Task 1
Reproduce verbatim the part of the portfolio allocation passage starting with "Some people disagree" and going on through "objectives / risk profile?".

Passage to read
......
The current weight of the Emerging Markets on the global stage is 13.4%.

13.4% x 62% (our new equities allocation) = 8.3% portfolio asset allocation.

Strictly speaking I should have trimmed Emerging Markets from 10% to 8% and been done with it. But emerging economies are under-represented by the capital markets and valuations seem decent, so I’ll knock ’em back by 1%.

That means I can cut Global Property by 1%, too. I’m happy to do that because I’ve uncovered evidence that the diversification benefit of REIT equities is marginal. My plan is to reduce the portfolio’s property allocation over time.

Some people disagree with this move, some claim it’s active investing, and The Investor pushed back, too – cautioning that the evidence and my personal experience over the last decade could all be wrong. He may well be right and I could just leave things alone.

Some believe that a passive investor must leave things alone. But I disagree. Even a passive investor must make decisions as the situation changes.

Here’s what I think about when constructing a portfolio:

  • Is there a good case for including the asset class?
  • Do the available investment vehicles adequately capture the benefit of that asset class?
  • Are the characteristics of the asset class right for my investment objectives / risk profile?

The reason I included REITs in the first place was because the weight of expert opinion in favour of them as a diversifier at that time was near-unanimous. The evidence is mixed now, and that’s causing me to reconsider the size of my allocation.

Why not ditch global property entirely if I’m so convinced? Well, I’m not convinced. Evidence has emerged which suggests a new course, but I’m gonna take it slow. As is my way. In matters of finance (if not the heart) I proceed with caution.

The purchases are more straightforward. We’re underweight inflation-linked bonds so the 2% goes there. There isn’t a default fixed-income asset allocation that passive investors can live and die by. I’ve seen arguments for:

  • 50% inflation-linked bonds.
  • 100% inflation-linked bonds.
  • 100% total bond market.
  • Manage in line with your duration.

And that’s not an exhaustive list.

My conundrum is that with 11 years to go for the model portfolio, the main purpose of holding high-quality government bonds is because they’re my best buffer in a recession.

Conventional bonds have historically done a better job in that situation than inflation-linked bonds.

In contrast, index-linked bonds are our best protection against rampant inflation.

I currently fear a recession far more than runaway inflation. I concede that I am making an active decision here. I haven’t got a strong rule that determines my fixed income allocation and that’s giving me license to ‘read the game’ rather than play the percentages.
......
Data
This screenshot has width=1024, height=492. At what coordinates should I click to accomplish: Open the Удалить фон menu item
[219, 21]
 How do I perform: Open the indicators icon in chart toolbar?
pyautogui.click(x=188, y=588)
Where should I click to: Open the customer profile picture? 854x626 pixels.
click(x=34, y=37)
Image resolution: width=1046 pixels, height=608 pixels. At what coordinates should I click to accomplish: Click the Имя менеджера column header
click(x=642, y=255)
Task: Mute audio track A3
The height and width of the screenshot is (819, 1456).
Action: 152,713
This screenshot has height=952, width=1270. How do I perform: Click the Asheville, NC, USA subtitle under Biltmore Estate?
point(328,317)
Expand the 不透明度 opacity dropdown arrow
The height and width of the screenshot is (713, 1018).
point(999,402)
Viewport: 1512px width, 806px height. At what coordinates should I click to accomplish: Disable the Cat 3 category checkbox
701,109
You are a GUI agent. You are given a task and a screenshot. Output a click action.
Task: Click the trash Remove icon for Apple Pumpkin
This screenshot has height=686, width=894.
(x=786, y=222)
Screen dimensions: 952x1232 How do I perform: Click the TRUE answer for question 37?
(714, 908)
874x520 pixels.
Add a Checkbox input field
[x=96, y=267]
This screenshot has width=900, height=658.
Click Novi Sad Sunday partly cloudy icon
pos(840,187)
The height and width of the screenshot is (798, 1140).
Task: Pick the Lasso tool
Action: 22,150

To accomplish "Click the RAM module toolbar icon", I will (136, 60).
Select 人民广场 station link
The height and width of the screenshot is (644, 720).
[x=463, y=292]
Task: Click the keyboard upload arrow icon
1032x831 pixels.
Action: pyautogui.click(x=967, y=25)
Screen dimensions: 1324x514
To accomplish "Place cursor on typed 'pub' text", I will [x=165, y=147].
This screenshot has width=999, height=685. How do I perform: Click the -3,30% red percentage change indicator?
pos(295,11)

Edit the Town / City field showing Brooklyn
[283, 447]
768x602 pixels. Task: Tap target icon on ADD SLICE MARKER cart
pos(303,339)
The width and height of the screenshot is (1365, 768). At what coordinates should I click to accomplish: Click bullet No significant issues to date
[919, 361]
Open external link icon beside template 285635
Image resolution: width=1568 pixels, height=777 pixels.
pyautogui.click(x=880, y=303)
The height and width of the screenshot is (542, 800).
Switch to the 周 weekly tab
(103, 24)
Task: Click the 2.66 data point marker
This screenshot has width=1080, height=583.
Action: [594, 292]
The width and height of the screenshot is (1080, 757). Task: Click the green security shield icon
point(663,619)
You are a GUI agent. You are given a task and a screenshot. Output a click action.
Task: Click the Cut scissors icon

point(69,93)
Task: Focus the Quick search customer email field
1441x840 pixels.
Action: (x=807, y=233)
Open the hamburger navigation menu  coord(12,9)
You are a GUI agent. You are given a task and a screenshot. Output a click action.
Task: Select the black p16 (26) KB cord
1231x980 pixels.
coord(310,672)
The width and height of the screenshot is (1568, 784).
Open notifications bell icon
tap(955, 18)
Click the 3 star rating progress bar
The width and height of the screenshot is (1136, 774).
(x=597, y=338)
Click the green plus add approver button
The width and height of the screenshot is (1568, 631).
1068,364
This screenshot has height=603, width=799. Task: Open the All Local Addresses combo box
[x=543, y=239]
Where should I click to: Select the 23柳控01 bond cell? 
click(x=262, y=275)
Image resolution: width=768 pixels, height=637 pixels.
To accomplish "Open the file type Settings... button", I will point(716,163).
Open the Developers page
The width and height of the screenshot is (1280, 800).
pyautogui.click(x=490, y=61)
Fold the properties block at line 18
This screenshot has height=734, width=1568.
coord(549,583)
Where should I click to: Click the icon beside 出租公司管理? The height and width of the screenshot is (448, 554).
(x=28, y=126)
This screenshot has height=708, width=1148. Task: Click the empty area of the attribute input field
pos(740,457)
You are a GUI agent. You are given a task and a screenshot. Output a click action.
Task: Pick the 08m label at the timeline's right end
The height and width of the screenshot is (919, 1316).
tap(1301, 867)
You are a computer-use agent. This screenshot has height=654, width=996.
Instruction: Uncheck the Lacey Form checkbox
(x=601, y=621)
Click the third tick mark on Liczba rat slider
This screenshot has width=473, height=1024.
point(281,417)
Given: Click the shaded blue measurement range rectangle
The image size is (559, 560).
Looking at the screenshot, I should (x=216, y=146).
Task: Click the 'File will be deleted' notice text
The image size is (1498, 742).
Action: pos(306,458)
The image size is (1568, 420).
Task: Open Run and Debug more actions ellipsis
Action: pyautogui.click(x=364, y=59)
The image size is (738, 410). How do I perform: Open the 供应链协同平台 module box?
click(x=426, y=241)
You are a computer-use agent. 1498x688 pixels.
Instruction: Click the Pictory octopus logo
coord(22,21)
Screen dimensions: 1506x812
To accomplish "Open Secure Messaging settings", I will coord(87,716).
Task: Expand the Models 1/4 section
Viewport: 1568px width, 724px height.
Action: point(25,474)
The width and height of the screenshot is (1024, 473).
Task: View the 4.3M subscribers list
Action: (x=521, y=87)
......
Task 2
Transcribe the rows word for word, starting with the line with "You are a computer-use agent. This" and going on through the last line of the rows, both ends included.

Complete response 1
Some people disagree with this move, some claim it’s active investing, and The Investor pushed back, too – cautioning that the evidence and my personal experience over the last decade could all be wrong. He may well be right and I could just leave things alone.

Some believe that a passive investor must leave things alone. But I disagree. Even a passive investor must make decisions as the situation changes.

Here’s what I think about when constructing a portfolio:

  • Is there a good case for including the asset class?
  • Do the available investment vehicles adequately capture the benefit of that asset class?
  • Are the characteristics of the asset class right for my investment objectives / risk profile?

Complete response 2
You are a computer-use agent. This screenshot has height=654, width=996.
Instruction: Uncheck the Lacey Form checkbox
(x=601, y=621)
Click the third tick mark on Liczba rat slider
This screenshot has width=473, height=1024.
point(281,417)
Given: Click the shaded blue measurement range rectangle
The image size is (559, 560).
Looking at the screenshot, I should (x=216, y=146).
Task: Click the 'File will be deleted' notice text
The image size is (1498, 742).
Action: pos(306,458)
The image size is (1568, 420).
Task: Open Run and Debug more actions ellipsis
Action: pyautogui.click(x=364, y=59)
The image size is (738, 410). How do I perform: Open the 供应链协同平台 module box?
click(x=426, y=241)
You are a computer-use agent. 1498x688 pixels.
Instruction: Click the Pictory octopus logo
coord(22,21)
Screen dimensions: 1506x812
To accomplish "Open Secure Messaging settings", I will coord(87,716).
Task: Expand the Models 1/4 section
Viewport: 1568px width, 724px height.
Action: point(25,474)
The width and height of the screenshot is (1024, 473).
Task: View the 4.3M subscribers list
Action: (x=521, y=87)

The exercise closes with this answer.